# What you have to do
Please restate, word for word, the lines below that begin at the one with "Open the file link ending in 5dub.rmvb" and end at the one with "Open the Matawang". Leave out all other lines.

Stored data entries
====

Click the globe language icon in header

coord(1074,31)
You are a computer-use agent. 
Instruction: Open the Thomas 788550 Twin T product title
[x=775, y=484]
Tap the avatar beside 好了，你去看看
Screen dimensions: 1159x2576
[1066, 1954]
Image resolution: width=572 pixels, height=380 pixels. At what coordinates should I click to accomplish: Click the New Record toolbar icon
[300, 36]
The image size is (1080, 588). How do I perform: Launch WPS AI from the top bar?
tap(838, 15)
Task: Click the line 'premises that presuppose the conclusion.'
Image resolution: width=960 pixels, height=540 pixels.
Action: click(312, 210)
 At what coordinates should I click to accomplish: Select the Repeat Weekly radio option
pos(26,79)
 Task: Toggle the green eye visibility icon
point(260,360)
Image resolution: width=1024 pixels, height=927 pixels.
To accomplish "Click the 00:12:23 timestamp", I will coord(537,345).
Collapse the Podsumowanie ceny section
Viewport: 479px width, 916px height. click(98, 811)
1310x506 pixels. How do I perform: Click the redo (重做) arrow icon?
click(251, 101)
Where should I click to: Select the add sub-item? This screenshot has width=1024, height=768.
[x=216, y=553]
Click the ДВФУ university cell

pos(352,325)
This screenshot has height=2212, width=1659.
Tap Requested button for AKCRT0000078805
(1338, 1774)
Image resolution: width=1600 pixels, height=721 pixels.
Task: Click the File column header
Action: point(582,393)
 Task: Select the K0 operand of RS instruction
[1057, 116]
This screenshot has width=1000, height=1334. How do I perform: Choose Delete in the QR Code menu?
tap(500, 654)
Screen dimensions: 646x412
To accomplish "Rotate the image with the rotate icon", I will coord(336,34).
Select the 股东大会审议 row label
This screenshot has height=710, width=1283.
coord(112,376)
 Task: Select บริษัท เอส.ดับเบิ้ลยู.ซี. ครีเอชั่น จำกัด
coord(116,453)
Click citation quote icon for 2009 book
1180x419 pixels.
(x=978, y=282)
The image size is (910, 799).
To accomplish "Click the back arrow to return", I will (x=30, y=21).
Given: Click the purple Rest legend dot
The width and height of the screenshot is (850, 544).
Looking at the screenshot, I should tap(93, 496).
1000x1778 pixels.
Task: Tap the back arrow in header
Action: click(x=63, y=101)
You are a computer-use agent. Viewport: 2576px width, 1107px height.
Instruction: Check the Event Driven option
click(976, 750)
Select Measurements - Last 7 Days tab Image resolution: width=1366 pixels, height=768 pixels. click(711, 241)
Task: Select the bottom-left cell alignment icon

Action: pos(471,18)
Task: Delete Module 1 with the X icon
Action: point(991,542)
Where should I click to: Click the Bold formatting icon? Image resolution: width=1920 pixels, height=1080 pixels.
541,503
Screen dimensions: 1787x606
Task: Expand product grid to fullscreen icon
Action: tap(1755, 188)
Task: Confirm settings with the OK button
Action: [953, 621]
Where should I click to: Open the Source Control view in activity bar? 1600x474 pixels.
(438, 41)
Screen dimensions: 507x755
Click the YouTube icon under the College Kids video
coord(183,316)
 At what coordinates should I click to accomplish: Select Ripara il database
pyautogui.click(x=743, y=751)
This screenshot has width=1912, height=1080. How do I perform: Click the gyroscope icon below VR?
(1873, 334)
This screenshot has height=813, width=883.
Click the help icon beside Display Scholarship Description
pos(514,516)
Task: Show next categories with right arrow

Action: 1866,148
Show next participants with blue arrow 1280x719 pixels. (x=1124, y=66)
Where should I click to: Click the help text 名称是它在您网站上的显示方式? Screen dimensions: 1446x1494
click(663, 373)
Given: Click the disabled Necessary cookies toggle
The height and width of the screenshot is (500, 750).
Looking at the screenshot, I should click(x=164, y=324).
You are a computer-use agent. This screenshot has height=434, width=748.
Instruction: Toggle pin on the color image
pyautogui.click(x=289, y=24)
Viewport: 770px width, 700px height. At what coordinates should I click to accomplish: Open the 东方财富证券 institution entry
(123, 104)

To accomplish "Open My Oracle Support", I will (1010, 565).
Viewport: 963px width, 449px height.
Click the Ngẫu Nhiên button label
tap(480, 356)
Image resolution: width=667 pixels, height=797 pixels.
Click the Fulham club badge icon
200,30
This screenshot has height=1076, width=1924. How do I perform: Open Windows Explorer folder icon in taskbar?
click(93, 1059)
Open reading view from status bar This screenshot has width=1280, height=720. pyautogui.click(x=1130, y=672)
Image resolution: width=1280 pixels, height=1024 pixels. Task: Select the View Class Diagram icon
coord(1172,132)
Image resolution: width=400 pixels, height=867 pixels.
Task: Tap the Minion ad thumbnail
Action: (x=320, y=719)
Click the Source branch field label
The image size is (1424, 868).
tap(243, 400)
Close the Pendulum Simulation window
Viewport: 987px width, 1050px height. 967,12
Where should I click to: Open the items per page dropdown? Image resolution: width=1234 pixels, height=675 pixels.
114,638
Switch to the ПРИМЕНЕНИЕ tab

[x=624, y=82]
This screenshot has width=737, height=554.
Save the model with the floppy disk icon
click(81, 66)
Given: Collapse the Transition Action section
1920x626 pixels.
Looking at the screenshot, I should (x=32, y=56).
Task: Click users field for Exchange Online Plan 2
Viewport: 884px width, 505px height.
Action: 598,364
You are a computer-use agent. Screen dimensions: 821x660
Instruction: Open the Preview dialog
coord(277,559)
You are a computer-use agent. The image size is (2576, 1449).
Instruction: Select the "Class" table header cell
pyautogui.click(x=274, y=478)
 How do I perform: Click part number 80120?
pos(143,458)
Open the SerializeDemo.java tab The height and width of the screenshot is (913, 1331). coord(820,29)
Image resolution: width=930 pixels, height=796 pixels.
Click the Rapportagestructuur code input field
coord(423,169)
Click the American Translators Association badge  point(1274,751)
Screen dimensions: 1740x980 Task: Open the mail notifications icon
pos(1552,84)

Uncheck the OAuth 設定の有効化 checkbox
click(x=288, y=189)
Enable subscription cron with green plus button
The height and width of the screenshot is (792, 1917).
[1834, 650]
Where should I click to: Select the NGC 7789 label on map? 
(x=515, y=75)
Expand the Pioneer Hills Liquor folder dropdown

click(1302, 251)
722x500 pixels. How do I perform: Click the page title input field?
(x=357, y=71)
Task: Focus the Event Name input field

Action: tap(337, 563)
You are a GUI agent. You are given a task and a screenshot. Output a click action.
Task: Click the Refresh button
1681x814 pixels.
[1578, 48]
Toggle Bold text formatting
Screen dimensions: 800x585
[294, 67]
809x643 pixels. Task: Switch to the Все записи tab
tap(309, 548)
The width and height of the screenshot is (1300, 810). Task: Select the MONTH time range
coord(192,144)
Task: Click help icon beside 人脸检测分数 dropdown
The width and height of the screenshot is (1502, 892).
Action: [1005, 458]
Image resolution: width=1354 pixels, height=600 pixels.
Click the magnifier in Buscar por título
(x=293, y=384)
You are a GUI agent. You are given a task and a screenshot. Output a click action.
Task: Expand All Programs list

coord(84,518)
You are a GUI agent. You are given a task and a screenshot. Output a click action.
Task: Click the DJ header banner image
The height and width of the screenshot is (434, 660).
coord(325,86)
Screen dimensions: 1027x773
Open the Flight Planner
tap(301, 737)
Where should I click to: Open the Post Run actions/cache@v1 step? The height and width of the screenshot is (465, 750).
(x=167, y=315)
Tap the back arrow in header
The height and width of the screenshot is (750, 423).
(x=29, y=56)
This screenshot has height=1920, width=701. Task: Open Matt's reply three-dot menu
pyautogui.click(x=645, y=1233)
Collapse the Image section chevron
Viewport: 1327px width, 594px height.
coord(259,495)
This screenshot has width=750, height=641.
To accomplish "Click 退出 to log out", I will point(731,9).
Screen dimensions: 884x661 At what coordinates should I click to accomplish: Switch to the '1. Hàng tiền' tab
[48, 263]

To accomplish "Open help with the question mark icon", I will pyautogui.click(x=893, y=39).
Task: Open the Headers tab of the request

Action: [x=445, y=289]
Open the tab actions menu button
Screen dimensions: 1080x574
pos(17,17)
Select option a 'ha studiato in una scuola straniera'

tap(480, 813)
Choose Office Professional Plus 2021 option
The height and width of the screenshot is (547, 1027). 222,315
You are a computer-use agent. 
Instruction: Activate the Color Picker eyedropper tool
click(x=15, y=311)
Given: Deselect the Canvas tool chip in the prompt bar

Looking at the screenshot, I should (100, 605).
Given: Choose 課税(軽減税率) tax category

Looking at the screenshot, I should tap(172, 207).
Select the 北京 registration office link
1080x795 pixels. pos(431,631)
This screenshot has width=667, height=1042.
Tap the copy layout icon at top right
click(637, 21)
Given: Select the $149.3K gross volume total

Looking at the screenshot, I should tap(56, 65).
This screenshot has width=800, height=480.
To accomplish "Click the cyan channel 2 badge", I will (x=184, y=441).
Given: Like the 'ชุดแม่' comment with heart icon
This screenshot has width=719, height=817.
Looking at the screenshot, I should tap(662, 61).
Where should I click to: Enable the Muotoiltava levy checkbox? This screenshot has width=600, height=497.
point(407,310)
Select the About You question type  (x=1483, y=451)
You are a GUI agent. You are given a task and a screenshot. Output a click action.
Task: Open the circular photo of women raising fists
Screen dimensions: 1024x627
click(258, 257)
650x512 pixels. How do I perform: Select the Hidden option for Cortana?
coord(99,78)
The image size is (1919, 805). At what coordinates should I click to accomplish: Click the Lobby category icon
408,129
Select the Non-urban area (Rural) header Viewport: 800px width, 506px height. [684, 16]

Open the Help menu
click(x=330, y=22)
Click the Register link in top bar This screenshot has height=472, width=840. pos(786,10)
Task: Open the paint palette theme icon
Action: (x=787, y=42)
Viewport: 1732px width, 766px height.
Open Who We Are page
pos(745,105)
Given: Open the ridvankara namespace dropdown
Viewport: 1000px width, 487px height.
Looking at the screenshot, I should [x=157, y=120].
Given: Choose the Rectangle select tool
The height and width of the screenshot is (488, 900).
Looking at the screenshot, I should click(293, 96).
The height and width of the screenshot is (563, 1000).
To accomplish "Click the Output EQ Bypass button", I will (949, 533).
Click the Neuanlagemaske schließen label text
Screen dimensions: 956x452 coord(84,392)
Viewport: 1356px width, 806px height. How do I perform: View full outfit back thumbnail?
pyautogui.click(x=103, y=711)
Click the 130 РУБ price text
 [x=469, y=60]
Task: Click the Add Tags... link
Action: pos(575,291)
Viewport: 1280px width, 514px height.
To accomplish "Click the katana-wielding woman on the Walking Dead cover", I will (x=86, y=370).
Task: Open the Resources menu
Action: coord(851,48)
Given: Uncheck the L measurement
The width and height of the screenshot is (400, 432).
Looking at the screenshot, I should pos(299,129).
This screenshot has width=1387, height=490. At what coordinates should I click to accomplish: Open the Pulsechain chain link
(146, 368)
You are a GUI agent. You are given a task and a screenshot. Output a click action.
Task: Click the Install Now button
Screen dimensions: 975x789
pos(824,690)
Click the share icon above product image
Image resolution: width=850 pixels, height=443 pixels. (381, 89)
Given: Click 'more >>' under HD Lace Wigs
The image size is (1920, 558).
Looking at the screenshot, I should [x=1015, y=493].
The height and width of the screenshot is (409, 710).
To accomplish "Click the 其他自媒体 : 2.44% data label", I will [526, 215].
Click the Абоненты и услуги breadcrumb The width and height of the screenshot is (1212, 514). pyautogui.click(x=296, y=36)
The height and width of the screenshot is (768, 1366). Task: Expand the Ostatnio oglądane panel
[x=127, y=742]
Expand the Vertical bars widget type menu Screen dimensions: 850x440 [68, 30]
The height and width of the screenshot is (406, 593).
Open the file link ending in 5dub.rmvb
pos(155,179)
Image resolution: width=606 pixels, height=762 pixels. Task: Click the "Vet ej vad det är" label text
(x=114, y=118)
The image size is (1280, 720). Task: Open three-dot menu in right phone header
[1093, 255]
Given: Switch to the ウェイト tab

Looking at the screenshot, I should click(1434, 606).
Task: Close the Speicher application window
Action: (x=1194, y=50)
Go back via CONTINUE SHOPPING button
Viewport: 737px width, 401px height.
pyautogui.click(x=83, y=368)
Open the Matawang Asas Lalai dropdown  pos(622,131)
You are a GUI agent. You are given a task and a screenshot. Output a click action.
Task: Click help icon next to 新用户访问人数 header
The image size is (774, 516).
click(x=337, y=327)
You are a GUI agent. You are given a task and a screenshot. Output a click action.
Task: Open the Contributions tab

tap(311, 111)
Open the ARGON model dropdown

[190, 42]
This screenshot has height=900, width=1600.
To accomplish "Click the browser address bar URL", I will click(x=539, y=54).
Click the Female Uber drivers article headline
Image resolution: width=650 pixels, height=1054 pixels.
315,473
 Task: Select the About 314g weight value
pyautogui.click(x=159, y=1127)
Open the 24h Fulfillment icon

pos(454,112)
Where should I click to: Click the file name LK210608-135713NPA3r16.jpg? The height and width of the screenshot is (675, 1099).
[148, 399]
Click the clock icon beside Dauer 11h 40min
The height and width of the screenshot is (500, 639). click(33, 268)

====

# Task output
Open the file link ending in 5dub.rmvb
pos(155,179)
Image resolution: width=606 pixels, height=762 pixels. Task: Click the "Vet ej vad det är" label text
(x=114, y=118)
The image size is (1280, 720). Task: Open three-dot menu in right phone header
[1093, 255]
Given: Switch to the ウェイト tab

Looking at the screenshot, I should click(1434, 606).
Task: Close the Speicher application window
Action: (x=1194, y=50)
Go back via CONTINUE SHOPPING button
Viewport: 737px width, 401px height.
pyautogui.click(x=83, y=368)
Open the Matawang Asas Lalai dropdown  pos(622,131)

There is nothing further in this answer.